The winning team is determined by the highest average image rating for the articles within the selected article pool. The final evaluation event may only utilize subsets of the overall pool shared with participating teams. The relevant article IDs for the final evaluation will be communicated separately via email to all registered groups, along with instructions on where to submit your results (see deadlines below).

Data Overview

The challenge data contains a CSV with the following data on news articles:

Attribute Description
article_id ID of news article.
article_url Original URL of the news article.
article_title Title of the news article (may include lead).
article_tags Automatically generated tags for the main article text/body.
image_id ID of news image (we provide a copy of the image).
image_url Original URL of the news image.

Furthermore, a folder 'newsimages' containing a copy of all news images is included. The name of each JPG file corresponds to the article ID associated with each news article.

Expected Submission

Image retrieval and generation have two subtasks each, a small one (using pre-determined article IDs that will be communicated in advance) and a large one (using randomly selected article IDs). The articles in both the small and large tasks are part of the dataset shared with participants. For more details, please see the Task Overview Paper. You are requested to provide at least one approach for both the large and the small subtasks. When creating a submission for the large subtask (e.g., "GEN_SD_LARGE"), please include the image recommendation that this approach provides for IDs in the small subtask.

You must provide a ZIP file [group_name].zip that is structured as follows:

[group_name] / ["RET"|"GEN"] + _ + [approach_name] + _ + ["LARGE"|"SMALL"] / [article_id] + _ + [group_name] + _ + [approach_name].png

Use the group name with which you have registered for the task. For each submitted approach/run, please provide a unique name. Use the prefix a to indicate the type ("RET" for retrieval approach, "GEN" for image generation) and a suffix for the subtask ("LARGE" covering all images and "SMALL" the pre-defined subset). Your submission can include multiple approaches.

Each approach must include precisely one image recommendation for a given article ID. You are allowed to prioritize generating or retrieving images for the 30 articles we have pre-selected for the small task (see “subset.csv” in the dataset). This part must be complete. If you are unable to provide 8,500 recommendations for the large task, simply share as many images as possible. However, if the final evaluation contains an article ID for which you have no recommendation, this entry is assigned the lowest rating score.

Example Group Submission

Below is the folder structure of an example ZIP file for the group 'UnstableOsmosis':

UnstableOsmosis.zip
|_ GEN_FLUX_SMALL
|  |_ 117_UnstableOsmosis_FLUX.png
|  |_ …
|_ GEN_SD_LARGE
|  |_ 117_UnstableOsmosis_SD.png
|  |_ …
|_ …

If you do not want to make a separate submission for the small challenge subtask, you can simply create a copy of the submissions for the large task, omitting any irrelevant IDs, by changing only the suffix (e.g., "GEN_SD_SMALL" is based on "GEN_SD_LARGE" but only includes recommendations for IDs of the small subtask).
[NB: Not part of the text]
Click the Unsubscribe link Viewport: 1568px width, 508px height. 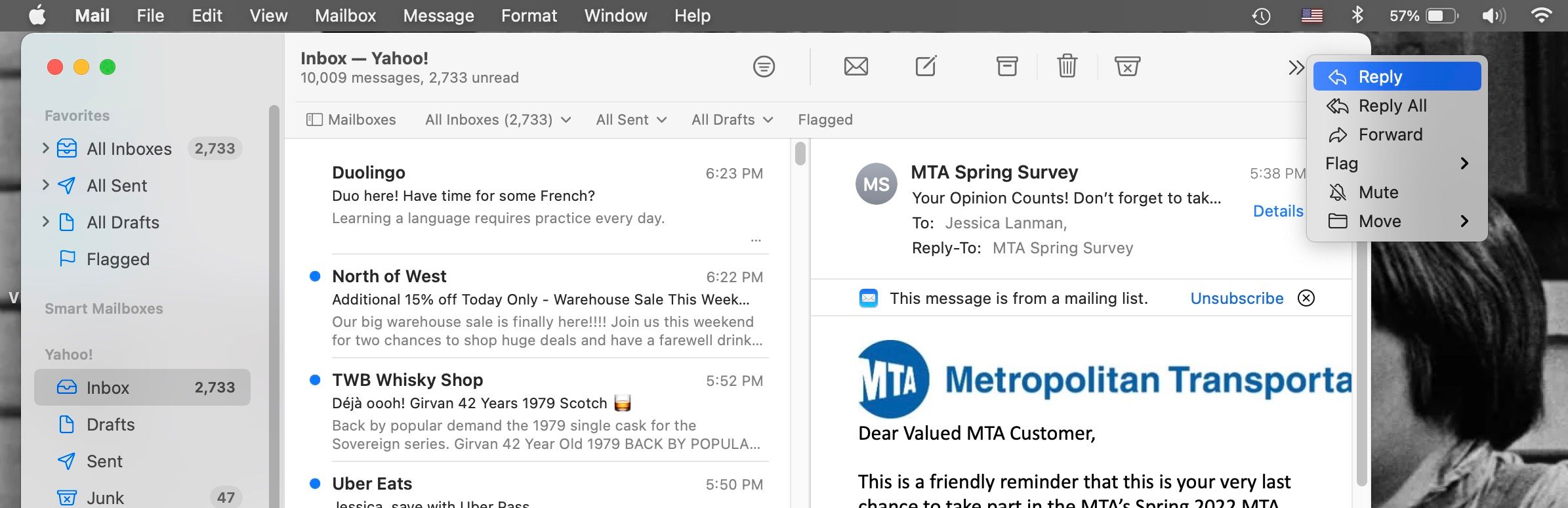point(1237,298)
Please note that approach names between the small and large subtasks cannot be shared unless they are identical (i.e., the same image recommendations are used). If there are minor variations between the two, you should assign a new name to the approach and clearly document this.

Required Image Format

The image format must be PNG, with a target dimension of 460x260 pixels (in landscape orientation). This applies to both generated and retrieved images. If you generate images with tools like ComfyUI and then edit them afterwards (e.g., for cropping), ensure the workflow remains embedded.

Complete Email Submission

You will need to submit your work by the deadline indicated below. Do that by sending an email to the address that shared the dataset download link with you. It must include (1) your group name, (2) a link to download your image submissions, and (3) links to the documented code of your workflow (e.g., a link to a GitHub repository with a notebook and/or a collection of scripts). (Please note that this is something separate from the Working Notes Paper.)

Using Original Images

The final evaluation will utilize the dataset shared with participants. Therefore, the original images for all articles are known. It is not forbidden to leverage them for creating the retrieval/generation pipeline. However, in our previous study, we found that the original images often have a lower image fit than retrieved or generated ones. And it is this image fit that will decide the winner in the final evaluation event. Being able to retrieve the original image or generate something that looks similar is not relevant.

Online Evaluation

Taking part in the online evaluation event is mandatory. During the evaluation, participating teams rate the image recommendations of other teams. To do that, they are being presented with a news headline and two image recommendations. They then need to select which image is more fitting. These ratings are used to calculate an overall ranking of images for each article. The average rank of team submissions across the featured item pool then determines the overall winner of the challenge.

Working Notes Paper

As part of the challenge submission, each team is required to write a separate Working Notes Paper that documents and outlines their approach. Please refer to the online paper template for additional information.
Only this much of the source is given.